Весьма возможно, что в образе главного героя нашли отражение некоторые черты тюремного врача Федора Петровича Гааза,[40] «великого филантропа», «святого доктора», как его прозвали в народе.
Антон Павлович, когда писал «Рассказ старшего садовника», успел уже побывать на «кандальном острове», где, безусловно, должен был познакомиться с преданиями и легендами о тюремном враче Ф. П. Гаазе.
О необычайной популярности Федора Петровича свидетельствует эпизод из очерка А. Ф. Кони, посвященного легендарному доктору:
«В морозную зимнюю ночь он должен был отправиться к бедняку-больному. Не имея терпения дождаться своего старого и кропотливого кучера Егора и не встретив извозчика, он шел торопливо, когда был остановлен в глухом и темном переулке несколькими грабителями, взявшимися за его старую волчью шубу. Ссылаясь на холод и старость, Гааз просил оставить ему шубу, говоря, что он может простудиться и умереть, а у него на руках много больных, и притом бедных, которым нужна его помощь. Ответ грабителей и их дальнейшие внушительные угрозы понятны. „Если вам так плохо, что вы пошли на такое дело, – сказал им тогда старик, – то придите за шубой ко мне, я велю ее вам отдать или прислать, если скажете куда, и не бойтесь меня, я вас не выдам; зовут меня доктором Гаазом, и живу я в больнице, в Малом Казенном переулке… А теперь пустите меня, мне надо к больному…“ – «Батюшка, Федор Петрович, – отвечали ему неожиданные собеседники, – да ты бы так и сказал, кто ты!

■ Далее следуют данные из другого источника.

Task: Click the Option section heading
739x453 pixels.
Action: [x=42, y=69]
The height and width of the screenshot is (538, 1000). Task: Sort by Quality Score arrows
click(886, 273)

Да кто ж тебя тронет, – да иди себе с богом! Если позволишь, мы тебя проводим…»
Принимая на себя обязанности члена, а вскоре – директора Московского попечительного о тюрьмах комитета, Федор Петрович был весьма обеспеченным человеком. Однако быстро исчезли белые лошади и карета, была продана недвижимость, и Ф. П. Гааз поселился в двух небольших комнатах при больнице. Отказывая себе во всем, старик, как пишет А. Ф Кони, сохранил одну слабость: он купил по случаю телескоп и, «усталый от дневных забот, любил по ночам смотреть на небо, столь близкое, столь понятное его младенчески чистой душе…». Картина звездного неба отвлекала от мыслей о грешной Земле, на которой он видел столько несправедливого и жестокого.

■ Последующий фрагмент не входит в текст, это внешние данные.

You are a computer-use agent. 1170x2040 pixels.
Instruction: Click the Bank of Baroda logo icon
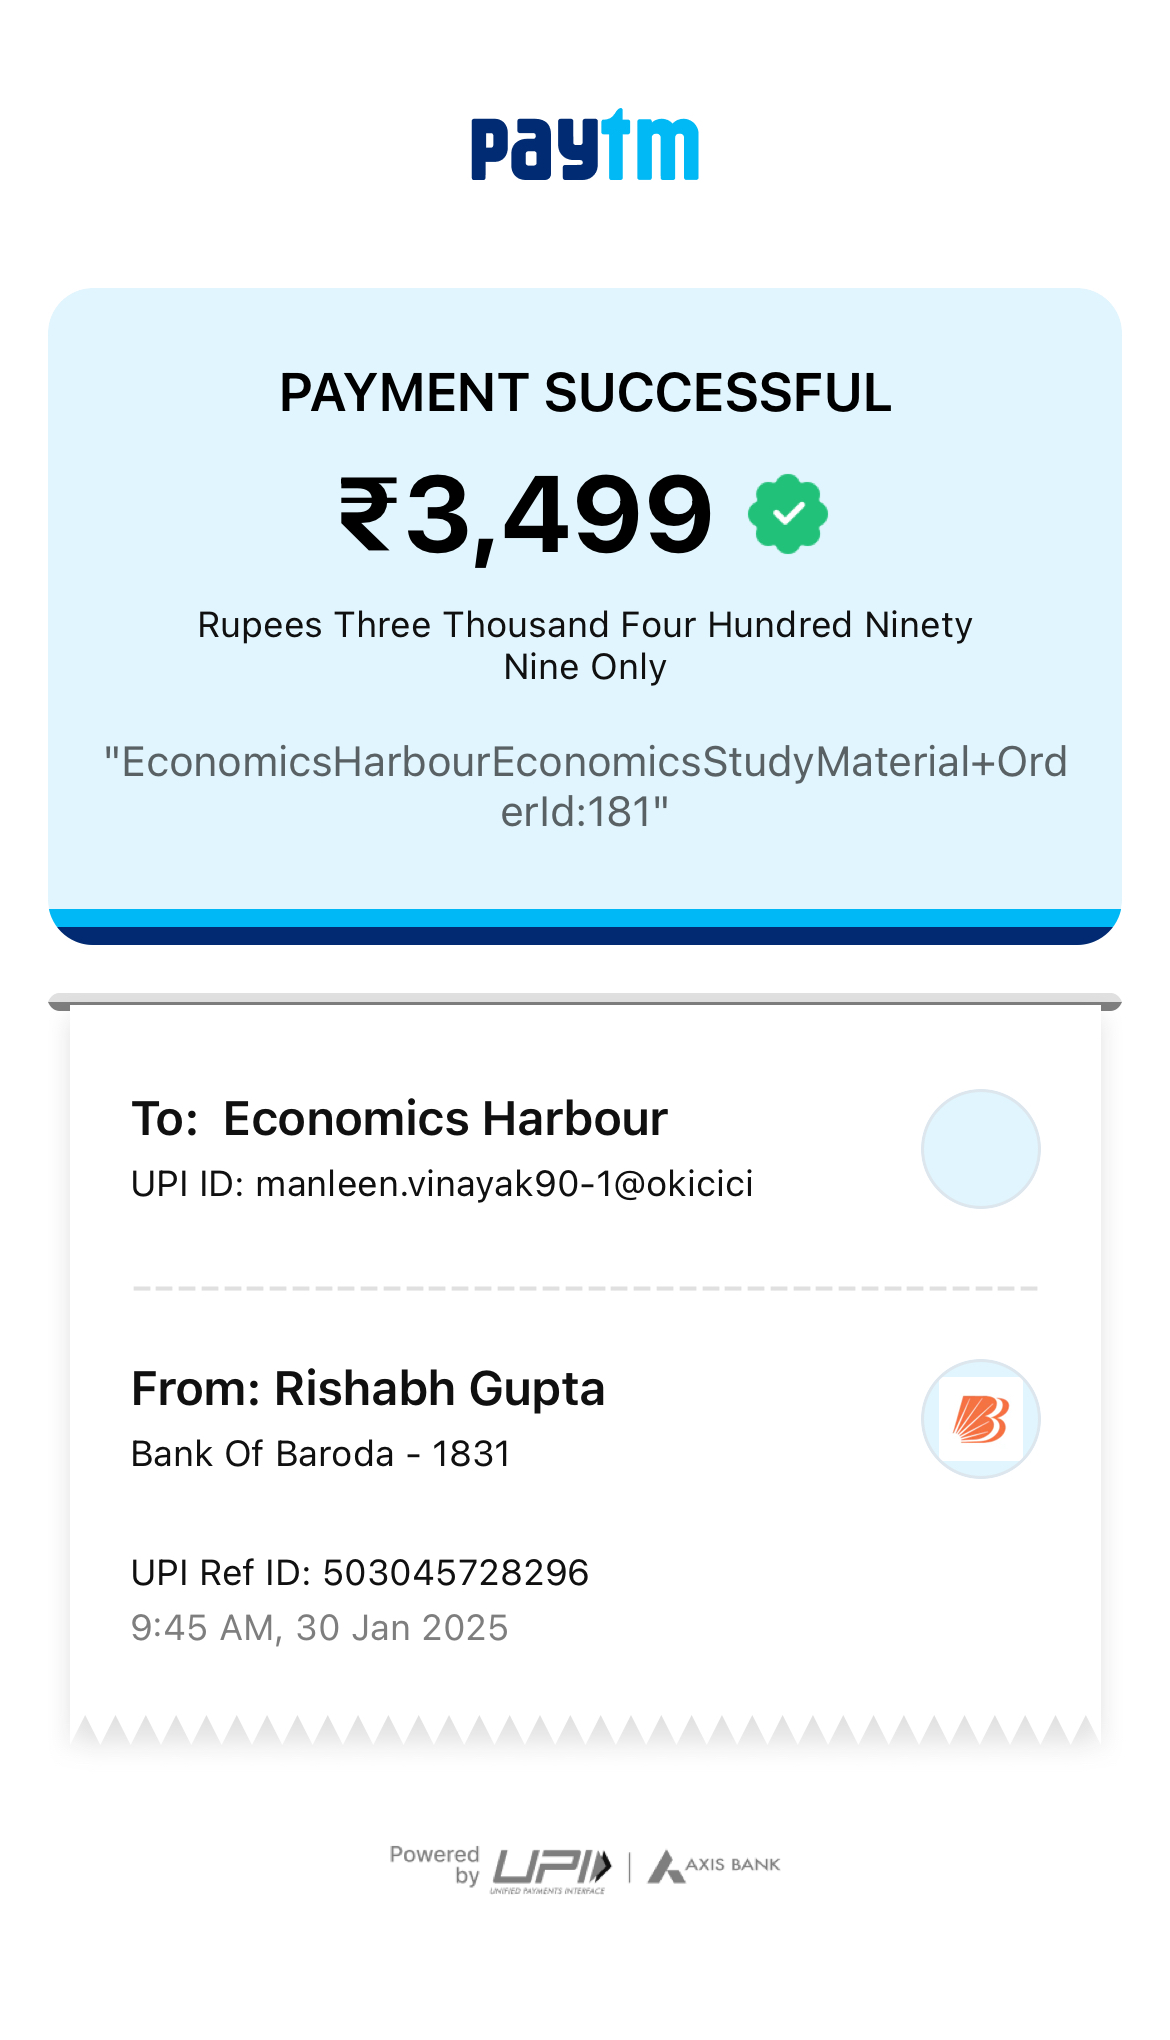tap(980, 1418)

В 1853 году, когда пришлось хоронить некогда преуспевающего врача, необходимо было это сделать за счет полиции. Своим наследникам «святой доктор» оставил только духовное завещание, в котором призывал их: «Торопитесь делать добро!»
В «Рассказе старого садовника», этом рассказе-притче, показан идеал чеховского врача, о котором говорили, что «он знает все» и «он любит всех!»